In Bloodstained Narratives: The Giallo Film in Italy and Abroad, contributors explore understudied aspects of gialli. The chapters introduce readers to a wide range of films, including masterpieces from Argento and overlooked gems, all of them examined in close detail. Rather than understanding giallo as focalized exclusively in Italy in the 1970s, this collection explores the extension of gialli narratives abroad through different geographies and times. This book examines Italian gialli of the 1970s as well as American neo-gialli, French productions, Canadian horror films of the 1980s, and Asian rewritings of this “yellow” cycle of crime/horror films. Bloodstained Narratives also features interviews with two giallo film directors, including cult favorite Antonio Bido. Rather than fading from the cinematic stage, gialli serves as a precursor and steady accomplice to horror-thriller films through the twenty-first century.

Reviews

"Bloodstained Narratives wonderfully embodies the range of responses to and readings of the giallo, showing that much of the discourse rarely meets any comprehensive consensus, which is a particular advantage of this collection."

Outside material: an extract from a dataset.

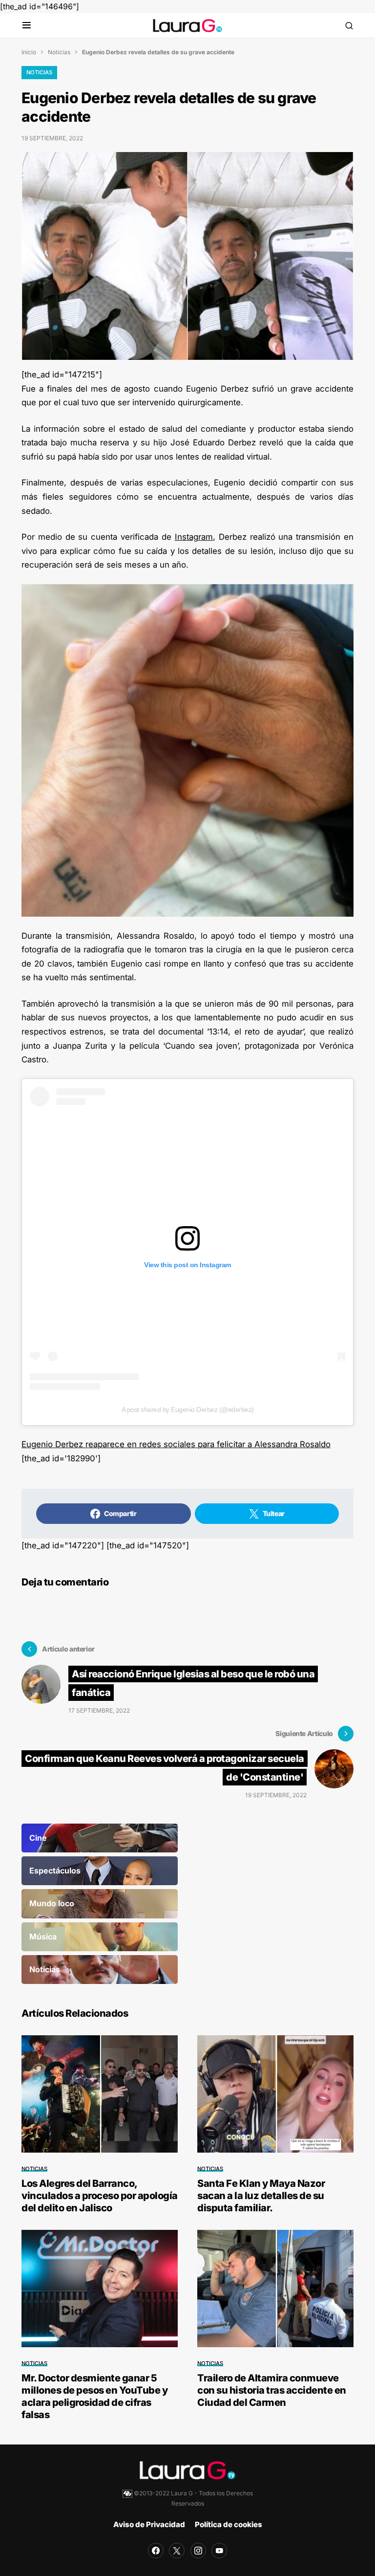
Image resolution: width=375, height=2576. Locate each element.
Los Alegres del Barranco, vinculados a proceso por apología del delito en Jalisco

- Wickham Clayton, author of SEE! HEAR! CUT! KILL! Experiencing “Friday the 13th” and editor of Style and Form in the Hollywood Slasher Film

"Edwards and Pagnoni Berns apply their critical tools to a genre that has been dissected innumerable times and yet manage to draw fresh blood from it. Bloodstained Narratives teems with ideas, speculations, and thought-provoking analyses on both well-known and obscure titles. It adds much-welcome new perspectives that no one had touched before and proves that the giallo is a field well worth investigating."

- Roberto Curti, film historian and author of several books on Italian genre cinema

"Very, very interesting stuff"

- Giallo Ciao! Ciao! podcast

"The sharp, passionate writing in Bloodstained Narratives highlights the genre’s connections to current cinema and shows the debt many writer-directors owe to the blood-drenched masterpieces of Italy."

- Christopher Schobert, The Film Stage

"Included are deep dives into specific titles, an analysis of the genre’s roots in postwar Italy, and giallo’s influence on directors outside of Italy, from Canada to China. Written for an audience both knowledgeable in cult films and fluent in film theory, this title meets a niche need."

- Terry Busky, Library Journal

"With Bloodstained Narratives, we get a useful update on neo-giallo with a transnational view and almost a manual for experiencing a new generation of genre pieces from various countries worth exploring."

- A. Ebert, PopCultureShelf.com

"The library on the giallo film has yet another worthwhile addition."